##### Material provided

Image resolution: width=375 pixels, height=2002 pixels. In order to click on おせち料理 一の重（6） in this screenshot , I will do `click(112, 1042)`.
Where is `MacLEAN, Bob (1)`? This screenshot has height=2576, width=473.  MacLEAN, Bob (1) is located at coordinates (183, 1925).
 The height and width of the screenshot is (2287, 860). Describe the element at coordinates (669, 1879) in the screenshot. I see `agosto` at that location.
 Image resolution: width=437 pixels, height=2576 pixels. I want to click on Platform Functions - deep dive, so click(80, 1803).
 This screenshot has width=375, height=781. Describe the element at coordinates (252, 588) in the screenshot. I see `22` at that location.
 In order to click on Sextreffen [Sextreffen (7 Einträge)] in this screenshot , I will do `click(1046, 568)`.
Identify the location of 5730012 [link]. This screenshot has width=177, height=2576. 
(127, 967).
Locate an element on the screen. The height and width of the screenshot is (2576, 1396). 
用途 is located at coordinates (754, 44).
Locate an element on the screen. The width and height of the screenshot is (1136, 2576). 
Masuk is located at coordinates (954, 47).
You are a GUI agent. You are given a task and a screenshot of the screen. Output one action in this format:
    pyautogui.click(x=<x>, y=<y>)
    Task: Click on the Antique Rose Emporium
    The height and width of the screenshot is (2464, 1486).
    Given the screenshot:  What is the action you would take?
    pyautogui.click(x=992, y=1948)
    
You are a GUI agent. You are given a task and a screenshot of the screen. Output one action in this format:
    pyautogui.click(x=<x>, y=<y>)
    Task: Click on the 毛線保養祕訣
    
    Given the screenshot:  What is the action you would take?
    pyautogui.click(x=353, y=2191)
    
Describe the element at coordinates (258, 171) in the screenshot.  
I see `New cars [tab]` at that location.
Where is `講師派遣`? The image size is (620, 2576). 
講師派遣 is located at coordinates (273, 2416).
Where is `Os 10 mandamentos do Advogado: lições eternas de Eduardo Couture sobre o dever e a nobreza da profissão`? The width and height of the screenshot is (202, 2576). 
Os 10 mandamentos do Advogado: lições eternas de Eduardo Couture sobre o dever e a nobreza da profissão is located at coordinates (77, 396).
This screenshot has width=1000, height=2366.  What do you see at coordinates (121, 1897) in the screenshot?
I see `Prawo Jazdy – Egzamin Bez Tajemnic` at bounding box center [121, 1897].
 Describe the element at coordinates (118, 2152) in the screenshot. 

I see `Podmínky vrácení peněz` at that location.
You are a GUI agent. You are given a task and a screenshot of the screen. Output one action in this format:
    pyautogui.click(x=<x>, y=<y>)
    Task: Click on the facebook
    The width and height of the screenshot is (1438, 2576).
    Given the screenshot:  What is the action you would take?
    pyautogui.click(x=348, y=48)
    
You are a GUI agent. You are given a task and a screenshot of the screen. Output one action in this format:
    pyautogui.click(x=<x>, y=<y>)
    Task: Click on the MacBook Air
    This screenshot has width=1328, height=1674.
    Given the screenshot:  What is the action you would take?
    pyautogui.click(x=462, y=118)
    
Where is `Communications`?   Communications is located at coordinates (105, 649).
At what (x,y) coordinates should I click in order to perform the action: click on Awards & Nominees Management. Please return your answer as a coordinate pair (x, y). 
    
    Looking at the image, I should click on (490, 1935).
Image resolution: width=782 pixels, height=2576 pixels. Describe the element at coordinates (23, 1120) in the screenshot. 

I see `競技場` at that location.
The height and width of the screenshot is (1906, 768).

##########

Exercise task -
Can you update the records above so that every "GUI agent" becomes "screen assistant", with nothing else changed?

Result below -
Image resolution: width=375 pixels, height=2002 pixels. In order to click on おせち料理 一の重（6） in this screenshot , I will do `click(112, 1042)`.
Where is `MacLEAN, Bob (1)`? This screenshot has height=2576, width=473.  MacLEAN, Bob (1) is located at coordinates (183, 1925).
 The height and width of the screenshot is (2287, 860). Describe the element at coordinates (669, 1879) in the screenshot. I see `agosto` at that location.
 Image resolution: width=437 pixels, height=2576 pixels. I want to click on Platform Functions - deep dive, so click(80, 1803).
 This screenshot has width=375, height=781. Describe the element at coordinates (252, 588) in the screenshot. I see `22` at that location.
 In order to click on Sextreffen [Sextreffen (7 Einträge)] in this screenshot , I will do `click(1046, 568)`.
Identify the location of 5730012 [link]. This screenshot has width=177, height=2576. 
(127, 967).
Locate an element on the screen. The height and width of the screenshot is (2576, 1396). 
用途 is located at coordinates (754, 44).
Locate an element on the screen. The width and height of the screenshot is (1136, 2576). 
Masuk is located at coordinates (954, 47).
You are a screen assistant. You are given a task and a screenshot of the screen. Output one action in this format:
    pyautogui.click(x=<x>, y=<y>)
    Task: Click on the Antique Rose Emporium
    The height and width of the screenshot is (2464, 1486).
    Given the screenshot:  What is the action you would take?
    pyautogui.click(x=992, y=1948)
    
You are a screen assistant. You are given a task and a screenshot of the screen. Output one action in this format:
    pyautogui.click(x=<x>, y=<y>)
    Task: Click on the 毛線保養祕訣
    
    Given the screenshot:  What is the action you would take?
    pyautogui.click(x=353, y=2191)
    
Describe the element at coordinates (258, 171) in the screenshot.  
I see `New cars [tab]` at that location.
Where is `講師派遣`? The image size is (620, 2576). 
講師派遣 is located at coordinates (273, 2416).
Where is `Os 10 mandamentos do Advogado: lições eternas de Eduardo Couture sobre o dever e a nobreza da profissão`? The width and height of the screenshot is (202, 2576). 
Os 10 mandamentos do Advogado: lições eternas de Eduardo Couture sobre o dever e a nobreza da profissão is located at coordinates (77, 396).
This screenshot has width=1000, height=2366.  What do you see at coordinates (121, 1897) in the screenshot?
I see `Prawo Jazdy – Egzamin Bez Tajemnic` at bounding box center [121, 1897].
 Describe the element at coordinates (118, 2152) in the screenshot. 

I see `Podmínky vrácení peněz` at that location.
You are a screen assistant. You are given a task and a screenshot of the screen. Output one action in this format:
    pyautogui.click(x=<x>, y=<y>)
    Task: Click on the facebook
    The width and height of the screenshot is (1438, 2576).
    Given the screenshot:  What is the action you would take?
    pyautogui.click(x=348, y=48)
    
You are a screen assistant. You are given a task and a screenshot of the screen. Output one action in this format:
    pyautogui.click(x=<x>, y=<y>)
    Task: Click on the MacBook Air
    This screenshot has width=1328, height=1674.
    Given the screenshot:  What is the action you would take?
    pyautogui.click(x=462, y=118)
    
Where is `Communications`?   Communications is located at coordinates (105, 649).
At what (x,y) coordinates should I click in order to perform the action: click on Awards & Nominees Management. Please return your answer as a coordinate pair (x, y). 
    
    Looking at the image, I should click on (490, 1935).
Image resolution: width=782 pixels, height=2576 pixels. Describe the element at coordinates (23, 1120) in the screenshot. 

I see `競技場` at that location.
The height and width of the screenshot is (1906, 768).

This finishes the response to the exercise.